北朝鮮の金正恩国務委員長が洪水被害地域を訪れ、韓国式の表現を使用した演説を行ったことが報道された。

北朝鮮では禁止された表現が使われ、住民やオルシンなど通常は使われない言葉が使われた。

報告書によると、北朝鮮では住民統制が強化されており、韓国式の表現を使用する住民に対する取り締まりも行われている。

「お年寄り・TV」…被災者の前で堂々と「韓国式表現」使った金正恩委員長

北朝鮮の金正恩(キム・ジョンウン)国務委員長が10日、洪水による被害が発生した義州郡(ウイジュグン)を訪問し、被災者の前で「オルシン(お年寄り)」「TV」など韓国式の表現を使って演説をしたと、ラジオ・フリー・アジア(RFA)が14日報じた。北朝鮮ではほとんど使用されない表現、禁止された表現だという。

平安北道(ピョンアンブクド)のある情報筋はRFAに「演説の内容よりも金正恩が演説で韓国側の言葉をいくつか使用した姿に人々が驚いた」とし「金正恩の水害地域訪問と演説が記録映像として制作され、朝鮮中央テレビ(北朝鮮式表記)で反復放映されている」と伝えた。

演説でよく使われてきた「同志」「人民」という言葉の代わり「住民」、「老人」の代わりに「オルシン」、「テレビジョン」「テレビ」の代わりに「TV」という韓国式の表現が使われたという。

実際、北朝鮮では「テレビをTVと言う者は疑わしいので通報するべき」という内容が北朝鮮の反スパイ宣伝画(ポスター)に登場したとも伝えられている。

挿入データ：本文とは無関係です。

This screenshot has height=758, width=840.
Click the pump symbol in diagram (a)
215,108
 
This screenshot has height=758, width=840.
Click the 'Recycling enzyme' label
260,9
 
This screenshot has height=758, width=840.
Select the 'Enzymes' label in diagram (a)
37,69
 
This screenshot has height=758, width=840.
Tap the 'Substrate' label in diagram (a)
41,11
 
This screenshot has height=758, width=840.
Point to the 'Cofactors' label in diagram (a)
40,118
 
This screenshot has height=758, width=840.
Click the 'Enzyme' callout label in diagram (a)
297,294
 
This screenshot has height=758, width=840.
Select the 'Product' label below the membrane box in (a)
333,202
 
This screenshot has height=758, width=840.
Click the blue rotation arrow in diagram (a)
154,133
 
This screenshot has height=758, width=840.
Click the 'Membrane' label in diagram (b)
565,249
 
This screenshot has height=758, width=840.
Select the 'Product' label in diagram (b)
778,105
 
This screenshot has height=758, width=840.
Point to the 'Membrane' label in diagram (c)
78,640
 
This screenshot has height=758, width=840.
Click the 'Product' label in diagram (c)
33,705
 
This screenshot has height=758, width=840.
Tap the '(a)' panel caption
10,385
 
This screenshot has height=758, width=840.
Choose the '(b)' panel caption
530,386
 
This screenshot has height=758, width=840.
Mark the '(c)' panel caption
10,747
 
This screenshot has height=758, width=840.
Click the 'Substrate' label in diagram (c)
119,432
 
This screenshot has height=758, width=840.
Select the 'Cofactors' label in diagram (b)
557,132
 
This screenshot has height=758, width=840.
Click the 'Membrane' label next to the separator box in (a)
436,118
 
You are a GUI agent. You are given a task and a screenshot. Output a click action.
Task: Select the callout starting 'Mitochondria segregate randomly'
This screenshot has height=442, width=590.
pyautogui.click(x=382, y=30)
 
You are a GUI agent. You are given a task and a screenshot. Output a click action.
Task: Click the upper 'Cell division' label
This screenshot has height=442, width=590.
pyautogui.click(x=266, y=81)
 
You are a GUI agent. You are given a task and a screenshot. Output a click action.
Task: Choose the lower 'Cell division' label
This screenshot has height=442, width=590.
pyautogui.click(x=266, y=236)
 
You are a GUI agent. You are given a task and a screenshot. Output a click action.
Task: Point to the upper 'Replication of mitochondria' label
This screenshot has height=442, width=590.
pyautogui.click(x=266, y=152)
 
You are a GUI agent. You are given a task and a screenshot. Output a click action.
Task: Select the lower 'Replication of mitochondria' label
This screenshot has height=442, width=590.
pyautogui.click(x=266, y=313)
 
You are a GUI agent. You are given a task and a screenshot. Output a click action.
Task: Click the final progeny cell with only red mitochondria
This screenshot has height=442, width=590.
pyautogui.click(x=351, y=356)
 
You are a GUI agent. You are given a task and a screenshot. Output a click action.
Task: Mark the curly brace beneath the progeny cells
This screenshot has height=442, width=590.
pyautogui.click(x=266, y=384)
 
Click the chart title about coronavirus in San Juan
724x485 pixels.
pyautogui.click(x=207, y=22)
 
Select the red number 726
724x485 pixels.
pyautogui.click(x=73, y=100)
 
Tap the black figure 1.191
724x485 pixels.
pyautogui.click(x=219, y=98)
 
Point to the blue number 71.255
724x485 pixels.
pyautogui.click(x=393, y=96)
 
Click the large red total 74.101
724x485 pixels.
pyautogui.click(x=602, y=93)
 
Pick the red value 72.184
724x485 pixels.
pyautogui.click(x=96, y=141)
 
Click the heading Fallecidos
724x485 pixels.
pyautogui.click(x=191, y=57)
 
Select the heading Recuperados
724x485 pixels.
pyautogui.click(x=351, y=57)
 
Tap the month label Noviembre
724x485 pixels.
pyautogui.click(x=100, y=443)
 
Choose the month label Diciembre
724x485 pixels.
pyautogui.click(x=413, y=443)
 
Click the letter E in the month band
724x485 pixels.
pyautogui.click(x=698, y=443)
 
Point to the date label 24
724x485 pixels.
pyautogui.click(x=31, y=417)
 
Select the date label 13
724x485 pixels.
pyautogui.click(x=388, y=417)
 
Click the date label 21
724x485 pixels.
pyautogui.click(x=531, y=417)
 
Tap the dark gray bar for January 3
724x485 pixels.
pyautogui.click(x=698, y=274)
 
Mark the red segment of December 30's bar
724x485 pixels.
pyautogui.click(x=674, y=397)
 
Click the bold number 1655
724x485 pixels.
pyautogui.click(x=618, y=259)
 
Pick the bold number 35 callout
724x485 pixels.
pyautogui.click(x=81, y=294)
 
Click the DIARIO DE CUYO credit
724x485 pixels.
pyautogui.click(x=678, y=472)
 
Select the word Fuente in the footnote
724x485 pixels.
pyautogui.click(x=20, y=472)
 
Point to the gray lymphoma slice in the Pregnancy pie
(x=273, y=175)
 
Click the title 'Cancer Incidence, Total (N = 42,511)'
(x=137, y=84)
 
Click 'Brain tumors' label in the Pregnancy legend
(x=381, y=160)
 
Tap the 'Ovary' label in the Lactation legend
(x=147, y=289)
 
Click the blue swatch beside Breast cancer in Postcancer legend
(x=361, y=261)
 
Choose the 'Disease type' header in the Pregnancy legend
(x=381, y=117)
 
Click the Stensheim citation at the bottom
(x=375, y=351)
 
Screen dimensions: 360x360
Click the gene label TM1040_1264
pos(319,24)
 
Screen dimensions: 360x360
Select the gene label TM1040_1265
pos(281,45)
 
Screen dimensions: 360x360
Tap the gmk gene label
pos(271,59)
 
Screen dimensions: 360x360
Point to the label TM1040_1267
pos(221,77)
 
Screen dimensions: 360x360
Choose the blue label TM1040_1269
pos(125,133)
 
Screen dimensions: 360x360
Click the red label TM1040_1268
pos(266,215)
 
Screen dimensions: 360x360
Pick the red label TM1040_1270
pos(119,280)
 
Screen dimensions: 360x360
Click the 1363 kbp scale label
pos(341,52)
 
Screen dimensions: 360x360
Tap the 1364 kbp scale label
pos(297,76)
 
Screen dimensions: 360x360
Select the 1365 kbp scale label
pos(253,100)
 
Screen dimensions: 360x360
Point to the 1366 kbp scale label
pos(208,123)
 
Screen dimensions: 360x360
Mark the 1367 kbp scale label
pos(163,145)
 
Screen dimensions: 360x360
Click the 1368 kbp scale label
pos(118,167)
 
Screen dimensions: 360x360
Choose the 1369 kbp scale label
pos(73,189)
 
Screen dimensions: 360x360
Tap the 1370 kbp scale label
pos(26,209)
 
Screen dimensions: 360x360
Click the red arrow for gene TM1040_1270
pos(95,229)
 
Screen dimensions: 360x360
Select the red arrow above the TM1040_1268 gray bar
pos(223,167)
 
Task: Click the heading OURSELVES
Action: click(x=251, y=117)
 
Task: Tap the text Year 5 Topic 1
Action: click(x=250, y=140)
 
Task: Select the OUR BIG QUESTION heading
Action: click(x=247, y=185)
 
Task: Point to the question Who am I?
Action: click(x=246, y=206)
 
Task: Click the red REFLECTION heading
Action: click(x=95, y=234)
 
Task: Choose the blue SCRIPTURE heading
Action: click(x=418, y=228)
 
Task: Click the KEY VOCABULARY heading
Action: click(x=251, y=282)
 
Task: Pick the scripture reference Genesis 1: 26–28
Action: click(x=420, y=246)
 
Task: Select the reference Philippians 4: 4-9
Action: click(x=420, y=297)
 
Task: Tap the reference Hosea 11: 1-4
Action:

情報筋は特に演説で金委員長が使った「病弱者、険地、飲料水、貶毀するなどの言葉は北朝鮮ではほとんど使われない表現」と伝えた。病弱者の代わりに患者または虚弱者、険地の代わりに難しく大変なところ、飲料水の代わりに水、貶毀の代わりに誹謗または卑下が主に使用されるという。

情報筋は「演説文を誰が書くとしても金正恩の承認なしにはそのような言葉は使用できないはず」とし「住民には平壌(ピョンヤン)の言葉を使用するようにと言いながら自身は韓国語を堂々と使うのは理にかなわない」と指摘した。

統一部北朝鮮人権記録センターが6月末に発行した「2024北朝鮮人権報告書」によると、北朝鮮当局は「反動思想文化排撃法(2020)」「青年教養保障法(2021)」「平壌文化語保護法(2023)」などを根拠に公開処刑など強化された処罰を通じて積極的な住民統制をしている。特に「当局は住民の携帯電話機を随時検閲し、住民が住所録にアッパ(父さん)、セム(先生)など韓国式の表現を使用していないか取り締まりをしていることが明らかになった」と、統一部は伝えた。

報告書は昨年の報告書の根幹となった脱北者508人の証言に、昨年調査した141人の証言を追加し、これに基づいて作成された。